Copy the material below word for word, leaving out the pictures.
--- START OF Supplied entries ---
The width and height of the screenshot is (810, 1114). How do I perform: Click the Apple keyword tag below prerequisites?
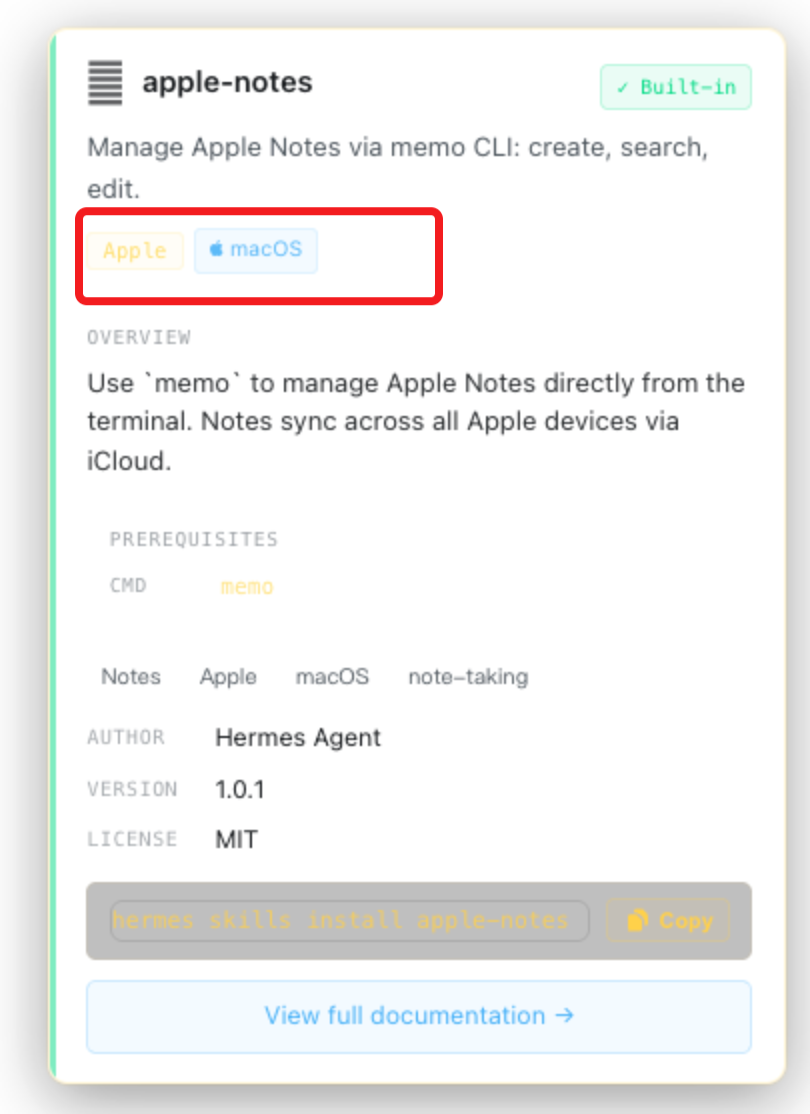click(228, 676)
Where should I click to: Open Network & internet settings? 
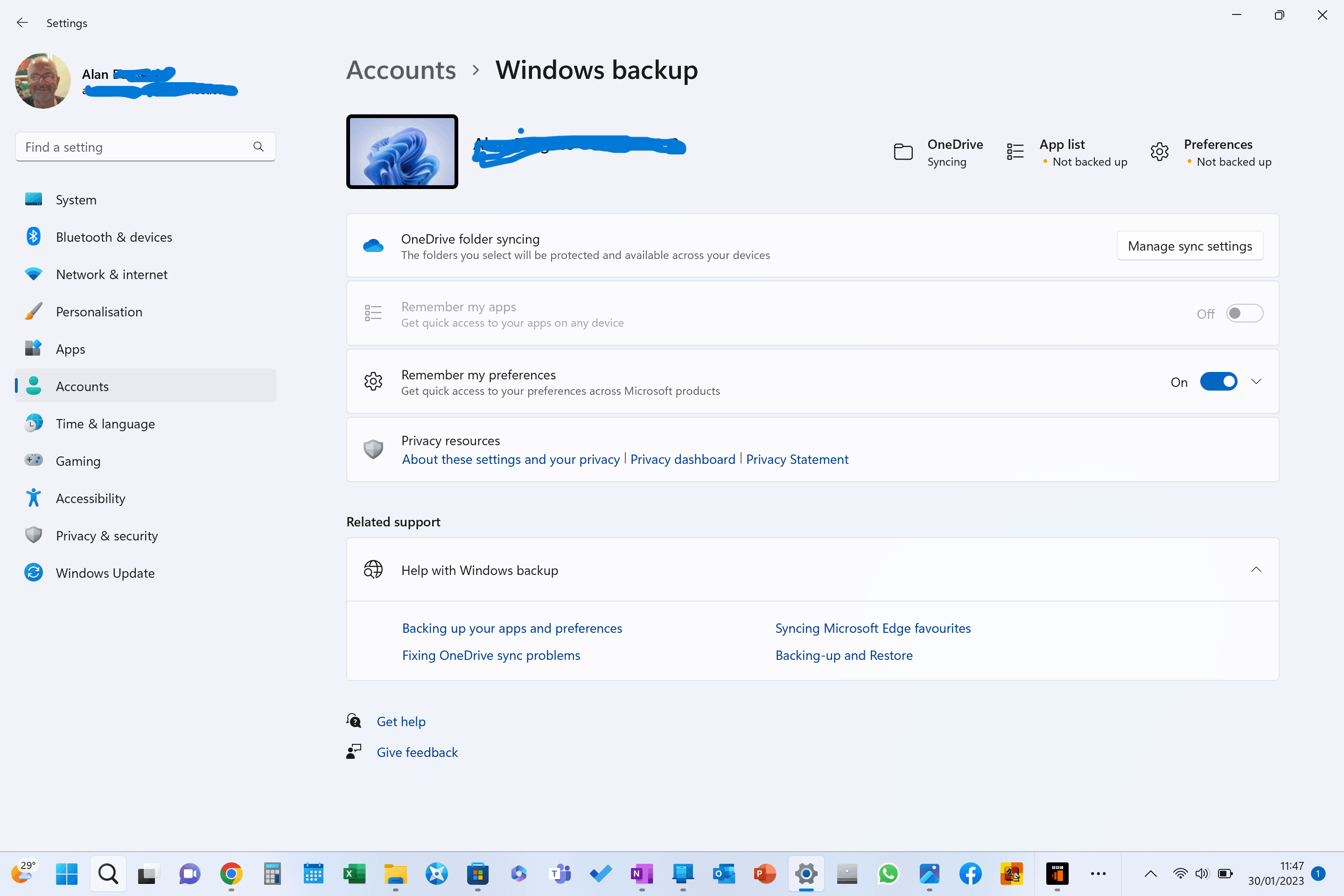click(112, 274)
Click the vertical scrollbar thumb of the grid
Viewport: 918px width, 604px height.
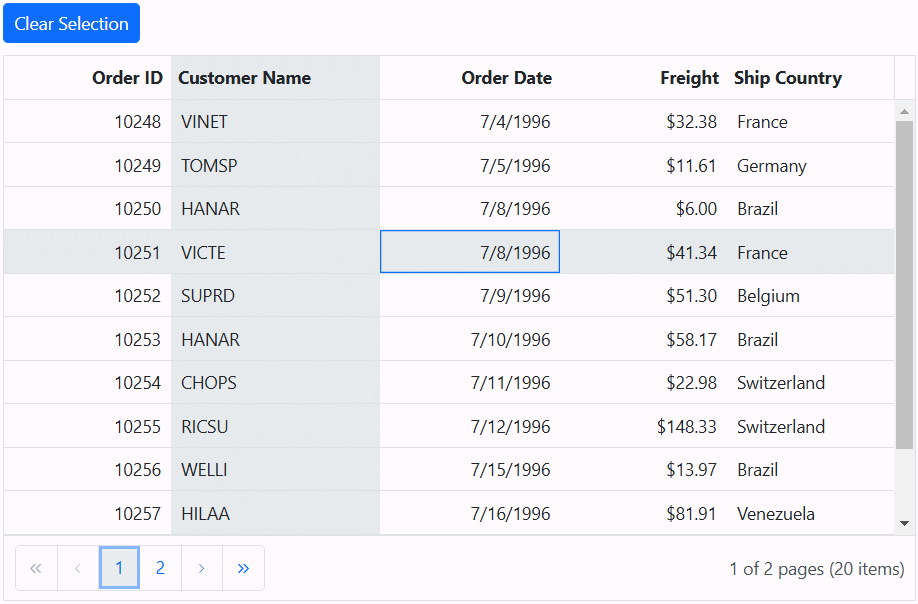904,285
--- END OF Supplied entries ---
**Solved problem**
The width and height of the screenshot is (810, 1114). How do I perform: Click the Apple keyword tag below prerequisites?
click(228, 676)
Where should I click to: Open Network & internet settings? 
click(112, 274)
Click the vertical scrollbar thumb of the grid
Viewport: 918px width, 604px height.
904,285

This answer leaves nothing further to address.